In Eric’s opinion, the chair wasn’t the only cheap thing in the solicitor’s office. The entire room, from the Blu-Tacked A3 posters on the window to the laminate desk, worn blue carpet and instant freeze-dried coffee, reeked of skinny budgets and cutting corners. There was no class, no style. On the other side of the desk, the solicitor looked just as cheap, with his polyester jacket, comic tie and supermarket aftershave.
‘Just explain it to me again,’ Eric said. ‘You’re saying I get nothing? None of it? Nothing at all?’
‘No.’ The solicitor removed his glasses and rubbed his eyes. ‘As I have explained, your father has left you the remaining tenancy on his allotment and his 1962 limited- edition Aston Martin DB4 series four, affectionately known as Sally, on the condition that you fully tend to the allotment on a weekly basis for the next two years.’
Eric shook his head.
‘But the house? Everything in the house. The paintings, my mother’s jewellery, all of that, it … it’s …’
‘It’s been left to the church,’ the solicitor finished for him.
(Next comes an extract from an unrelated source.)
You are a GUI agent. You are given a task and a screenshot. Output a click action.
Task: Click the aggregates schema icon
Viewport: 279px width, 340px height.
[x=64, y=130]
‘But he didn’t even go to church!’ Eric thumped the table with his fist. ‘He was a bloody atheist!’
The solicitor – who was presumably named Eaves or Doyle, judging from the sign above the door – shuffled the papers in front of him, then returned his glasses to the end of his nose.
‘I realise that this is a difficult time for you. But your father was very specific about his wishes. The car will remain in your possession, permanently, provided you adhere to the specified conditions.’
‘And if I don’t?’
‘Then your father has made provisions for that situation too.’
Eric drew in a lungful of air which he let out with a hiss. ‘But Abi? He must have left something to Abi? She’s his only grandchild for Christ’s sake.’
Eaves-possibly-Doyle massaged his temples with his knuckles. ‘I’m very sorry, Mr Sibley, I don’t know what to tell you. Perhaps your father felt you’d value these gifts more than the house or money.’ ‘Like hell he did.’
Eric pushed back the chair, snatched the papers from the table, and strode over to the door. When his hand was on the handle, Eaves-possibly-Doyle coughed. Eric spun around.
‘Mr Sibley, before you leave, I have to tell you that it would be considered trespassing if you were to step on your father’s property from now on.’
Eric’s lungs quivered.
‘Exactly how am I supposed to collect the car without going on the property?’ hesaid, through clenched teeth.